As France prepares to build its first ‘conventional’ offshore wind installations, due to come online from 2018, the country is also pressing ahead with floating wind energy technology. Four demonstration sites are being planned and the Renewable Energy Syndicate (SER) is calling on the French government to introduce financial support for pilot floating wind capacity as a matter of urgency.
"This step is a prerequisite for future investments in commercial farms consisting of several hundred machines," says SER.
The SEM-REV site is already fully permitted and ready to go. Located in the Atlantic, 20km off Le Croisic, it is owned and operated by Ecole Centrale Nantes (ECN), an engineering school, with support from France Energies Marines (FEM), a research institute established last year to promote marine energy projects.

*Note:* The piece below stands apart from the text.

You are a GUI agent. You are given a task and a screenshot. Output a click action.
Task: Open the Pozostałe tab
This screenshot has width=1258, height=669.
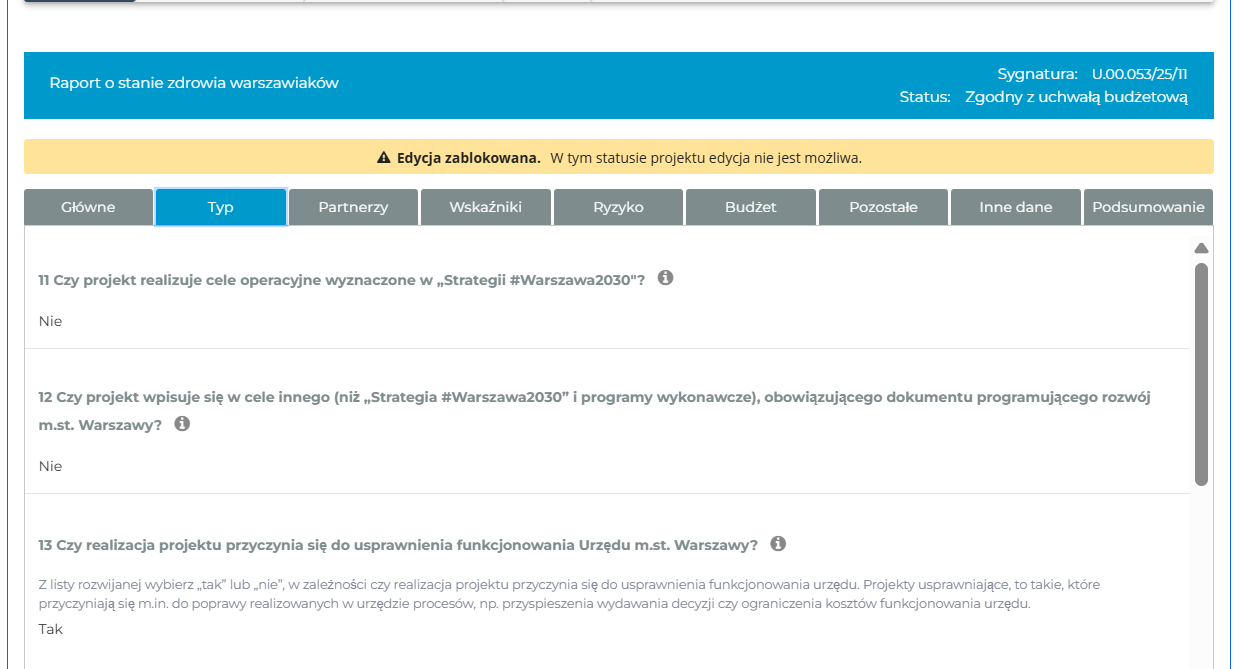coord(883,207)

The site has a grid connection capacity of 8MW and can accommodate up to four floating platforms mounted with turbines and/or wave and tidal generation devices. The first will be a Winflo prototype, consisting of a 1MW Vergnet turbine mounted on a platform by DCNS, developed in partnership with Nass&Wind Offshore. It is scheduled for installation in early 2014, for a 12-18 month test.
The SEM-REV site is relatively close to shore, where machines can be anchored easily and where weather conditions are not extreme. Just 1km² in size and with water depths of 35-40m, the SEM-REV site will not be able to accommodate platform designs requiring deeper depths, acknowledges Sébastien Ybert, manager of FEM's test sites.
A second, larger test site further west along the Brittany coast from Le Croisic is also under development by FEM and the Winflo team of Nass&Wind, DCNS and Vergnet. It will be split into two sections, each with a capacity of at least 6MW. The first section will feature individual machines, including a commercial-scale, multi-megawatt Winflo prototype. The second section is intended for a pilot "mini-wind farm" comprising four-to-six turbines.
Work is underway to select a precise location. Sea depths in the area under study are 60-70m, with much rougher conditions similar to those further out into the Atlantic. Regulatory consent is expected in 2014, with the site earmarked to begin operation by mid-2017.
A test site in the Mediterranean is also being developed by FEM, off Fos-sur-Mer. In this case, FEM is partnering with EDF Energies Nouvelles (EDF EN) and Nénuphar, two companies behind the Vertiwind vertical-axis turbine. The Mistral site will be used to test two versions of the 2MW Vertiwind turbine for 18 months, after which it will be available to test to other technology.
Lying about 5km offshore, in water 60-70m deep, the site will have a combined capacity of 6MW and, initially, two grid connections. A company to own and operate the Mistral site will be established, with regulatory consent expected early next year and operation beginning in late 2014 or early 2015.
In parallel, EDF EN is seeking permission to develop another site further offshore in the Mediterranean. If the Mistral tests are successful, it will use this site for a pilot project of, perhaps, up to 13 Vertiwind turbines.
Meanwhile, Enertrag hopes to create a test site 6km off Veulettes-sur-Mer. Enertrag was originally selected to develop a 105MW project in this location in 2005, but ran into legal challenges. Consent has now been granted, and Enertrag is pursuing creation of a site along the lines of Germany's Alpha Ventus, where several companies can test their designs.
The company is in talks with potential industrial partners as well as with the government about increasing the tariff operators would receive for electricity produced at the site.